TASK ITEM:
Exactly the lines from the one with "This screenshot has" through the end of the data below must be set down, and no pictures with them.

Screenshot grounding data
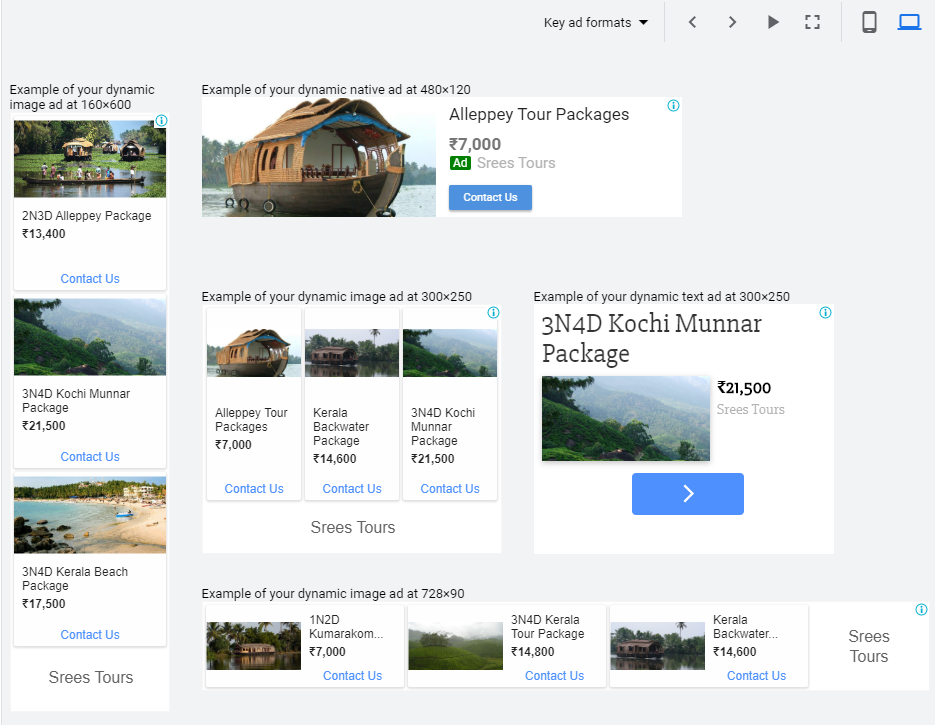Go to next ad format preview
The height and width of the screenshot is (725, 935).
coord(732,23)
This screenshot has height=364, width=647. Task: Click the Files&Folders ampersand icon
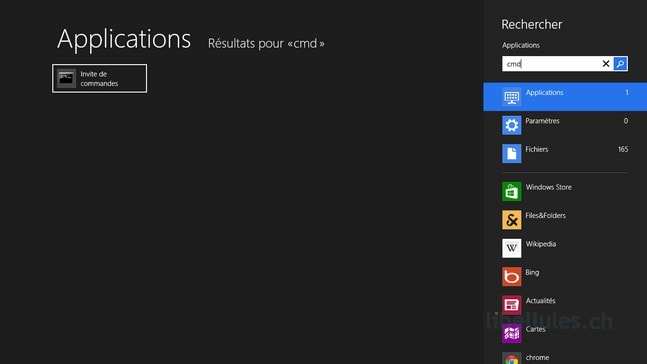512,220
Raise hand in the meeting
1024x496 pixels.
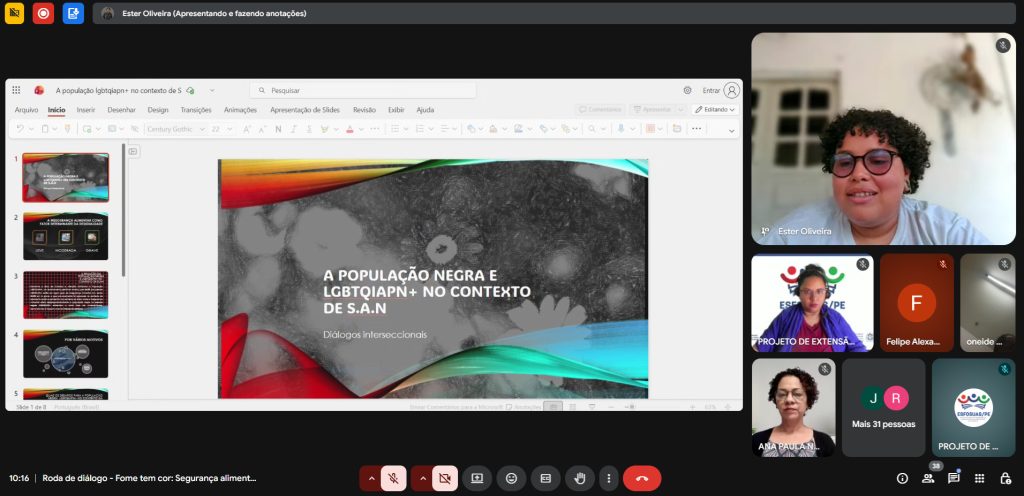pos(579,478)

SOLVED EXERCISE:
This screenshot has height=364, width=647. Task: Click the Files&Folders ampersand icon
512,220
Raise hand in the meeting
1024x496 pixels.
pos(579,478)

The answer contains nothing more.